- [EXERCISE DETAILS]: Pick out each line of the records that contains the word "Select", and copy those lines in order.

- [ENTRIES SHOWN]:

------------------------------------------------

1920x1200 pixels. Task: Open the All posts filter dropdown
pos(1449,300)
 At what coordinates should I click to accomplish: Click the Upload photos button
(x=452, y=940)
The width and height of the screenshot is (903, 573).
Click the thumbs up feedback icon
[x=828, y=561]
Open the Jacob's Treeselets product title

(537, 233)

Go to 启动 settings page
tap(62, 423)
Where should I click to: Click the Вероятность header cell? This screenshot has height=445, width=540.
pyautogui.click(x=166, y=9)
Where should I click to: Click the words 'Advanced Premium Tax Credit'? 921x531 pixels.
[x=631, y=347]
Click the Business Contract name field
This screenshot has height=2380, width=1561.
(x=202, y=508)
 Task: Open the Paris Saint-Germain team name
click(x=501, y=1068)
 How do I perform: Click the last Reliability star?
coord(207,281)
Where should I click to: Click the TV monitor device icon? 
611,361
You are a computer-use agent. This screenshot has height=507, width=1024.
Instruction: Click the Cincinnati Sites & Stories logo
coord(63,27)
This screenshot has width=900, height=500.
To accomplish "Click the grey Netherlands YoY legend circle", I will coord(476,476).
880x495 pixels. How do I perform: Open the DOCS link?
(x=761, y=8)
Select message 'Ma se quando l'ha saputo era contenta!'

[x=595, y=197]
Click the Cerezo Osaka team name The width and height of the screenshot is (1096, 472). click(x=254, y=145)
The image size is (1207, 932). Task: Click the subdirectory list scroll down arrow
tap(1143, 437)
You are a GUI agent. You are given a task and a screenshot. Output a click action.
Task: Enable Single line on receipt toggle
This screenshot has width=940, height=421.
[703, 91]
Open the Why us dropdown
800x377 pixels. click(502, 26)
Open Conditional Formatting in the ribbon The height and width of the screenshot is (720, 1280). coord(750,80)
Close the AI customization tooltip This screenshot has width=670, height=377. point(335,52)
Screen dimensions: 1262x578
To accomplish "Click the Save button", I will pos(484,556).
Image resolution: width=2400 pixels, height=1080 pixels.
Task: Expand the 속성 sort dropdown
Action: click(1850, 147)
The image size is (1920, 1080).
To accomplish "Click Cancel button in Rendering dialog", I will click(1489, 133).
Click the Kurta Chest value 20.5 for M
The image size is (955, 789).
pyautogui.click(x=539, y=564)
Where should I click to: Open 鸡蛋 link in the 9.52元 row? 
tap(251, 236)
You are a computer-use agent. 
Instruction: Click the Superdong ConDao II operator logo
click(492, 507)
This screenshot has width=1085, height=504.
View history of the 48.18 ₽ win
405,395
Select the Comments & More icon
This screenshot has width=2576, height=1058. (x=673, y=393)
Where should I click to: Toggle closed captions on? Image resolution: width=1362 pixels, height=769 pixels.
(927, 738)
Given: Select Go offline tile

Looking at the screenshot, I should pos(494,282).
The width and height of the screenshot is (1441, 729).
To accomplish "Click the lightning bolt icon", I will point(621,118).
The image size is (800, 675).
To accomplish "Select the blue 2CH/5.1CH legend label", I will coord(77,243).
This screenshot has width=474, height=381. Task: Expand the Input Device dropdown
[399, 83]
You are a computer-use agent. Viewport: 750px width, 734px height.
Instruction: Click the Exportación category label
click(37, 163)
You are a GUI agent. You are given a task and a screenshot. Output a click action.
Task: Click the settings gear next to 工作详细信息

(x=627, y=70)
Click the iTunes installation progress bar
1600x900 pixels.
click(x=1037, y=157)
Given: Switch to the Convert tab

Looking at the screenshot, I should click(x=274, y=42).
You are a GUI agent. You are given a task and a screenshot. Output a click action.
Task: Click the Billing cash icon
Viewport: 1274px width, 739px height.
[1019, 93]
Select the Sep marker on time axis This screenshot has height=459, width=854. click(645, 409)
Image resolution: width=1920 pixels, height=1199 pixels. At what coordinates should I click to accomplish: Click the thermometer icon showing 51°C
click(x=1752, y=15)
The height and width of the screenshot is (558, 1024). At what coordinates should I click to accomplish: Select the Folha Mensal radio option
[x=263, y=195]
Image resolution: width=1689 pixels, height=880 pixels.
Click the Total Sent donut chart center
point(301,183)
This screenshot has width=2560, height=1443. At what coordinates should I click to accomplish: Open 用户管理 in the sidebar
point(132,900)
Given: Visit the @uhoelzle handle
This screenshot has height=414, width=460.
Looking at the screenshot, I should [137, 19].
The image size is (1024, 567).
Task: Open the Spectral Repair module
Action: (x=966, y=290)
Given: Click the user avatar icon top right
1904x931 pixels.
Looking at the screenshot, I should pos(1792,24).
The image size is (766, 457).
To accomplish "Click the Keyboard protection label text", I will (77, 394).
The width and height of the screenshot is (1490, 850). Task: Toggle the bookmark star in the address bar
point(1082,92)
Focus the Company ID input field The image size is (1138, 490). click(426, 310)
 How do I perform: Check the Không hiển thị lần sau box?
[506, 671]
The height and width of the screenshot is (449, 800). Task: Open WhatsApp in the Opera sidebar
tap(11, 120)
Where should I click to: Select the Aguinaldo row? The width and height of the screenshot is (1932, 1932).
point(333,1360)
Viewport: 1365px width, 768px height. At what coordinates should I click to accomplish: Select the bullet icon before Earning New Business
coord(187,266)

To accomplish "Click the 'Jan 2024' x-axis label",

------------------------------------------------

- [FINAL RESULT]:
Select message 'Ma se quando l'ha saputo era contenta!'
Select the Comments & More icon
Given: Select Go offline tile
To accomplish "Select the blue 2CH/5.1CH legend label", I will coord(77,243).
Select the Sep marker on time axis This screenshot has height=459, width=854. click(645, 409)
The height and width of the screenshot is (558, 1024). At what coordinates should I click to accomplish: Select the Folha Mensal radio option
Where should I click to: Select the Aguinaldo row? The width and height of the screenshot is (1932, 1932).
Viewport: 1365px width, 768px height. At what coordinates should I click to accomplish: Select the bullet icon before Earning New Business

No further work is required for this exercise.